Aufgaben
a: Von welcher Behörde bekam das Bundesamt für Verfassungsschutz laut dem Textauszug die Liste zugestellt?
b: Schreiben Sie aus dem Textauszug die Stelle von „NSU-Opfer war in“ bis „das gesamte Material.“ wörtlich ab.

NSU-Opfer war in der Datei "Killer" aufgeführt

Wie gefährlich war die Situation für die Betroffenen? Das Bundesamt für Verfassungsschutz (BfV) in Köln, das die Liste vom Bundeskriminalamt (BKA) zugestellt bekam, schreibt im November 2011 an alle Landesämter in einer Aktennotiz, die dem Rechercheteam vorliegt: "Nach erster Einschätzung des BKA, die vom BfV geteilt wird, handelt es sich um eine Materialsammlung. Hinweise auf konkrete Planungen zu den jeweiligen Adressen liegen nach derzeitigem Kenntnisstand nicht vor." Womöglich kannten die Sicherheitsbehörden da noch nicht das gesamte Material.

Gespeicherte Einträge:
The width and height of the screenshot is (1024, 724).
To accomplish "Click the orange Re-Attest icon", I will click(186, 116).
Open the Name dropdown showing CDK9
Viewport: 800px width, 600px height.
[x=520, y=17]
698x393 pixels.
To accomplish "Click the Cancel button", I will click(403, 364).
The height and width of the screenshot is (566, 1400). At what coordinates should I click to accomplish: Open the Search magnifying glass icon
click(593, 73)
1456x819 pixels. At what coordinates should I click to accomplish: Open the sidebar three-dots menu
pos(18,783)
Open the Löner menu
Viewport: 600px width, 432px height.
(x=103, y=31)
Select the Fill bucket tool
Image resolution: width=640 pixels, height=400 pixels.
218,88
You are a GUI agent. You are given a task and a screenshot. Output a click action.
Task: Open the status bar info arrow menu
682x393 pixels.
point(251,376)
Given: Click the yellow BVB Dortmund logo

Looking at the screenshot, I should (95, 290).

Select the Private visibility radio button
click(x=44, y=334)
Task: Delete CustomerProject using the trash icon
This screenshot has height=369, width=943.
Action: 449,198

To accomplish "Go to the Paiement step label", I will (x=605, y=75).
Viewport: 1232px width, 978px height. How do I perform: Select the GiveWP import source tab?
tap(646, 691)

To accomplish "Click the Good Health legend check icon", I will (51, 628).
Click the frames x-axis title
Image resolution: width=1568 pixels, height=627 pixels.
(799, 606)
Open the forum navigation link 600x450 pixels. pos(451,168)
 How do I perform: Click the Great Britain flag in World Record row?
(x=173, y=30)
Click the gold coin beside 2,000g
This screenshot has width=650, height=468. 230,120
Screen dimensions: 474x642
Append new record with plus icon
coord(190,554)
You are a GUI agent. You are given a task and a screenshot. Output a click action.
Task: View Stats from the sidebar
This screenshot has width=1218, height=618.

Lösungen
a: Vom Bundeskriminalamt (BKA).

b:
NSU-Opfer war in der Datei "Killer" aufgeführt

Wie gefährlich war die Situation für die Betroffenen? Das Bundesamt für Verfassungsschutz (BfV) in Köln, das die Liste vom Bundeskriminalamt (BKA) zugestellt bekam, schreibt im November 2011 an alle Landesämter in einer Aktennotiz, die dem Rechercheteam vorliegt: "Nach erster Einschätzung des BKA, die vom BfV geteilt wird, handelt es sich um eine Materialsammlung. Hinweise auf konkrete Planungen zu den jeweiligen Adressen liegen nach derzeitigem Kenntnisstand nicht vor." Womöglich kannten die Sicherheitsbehörden da noch nicht das gesamte Material.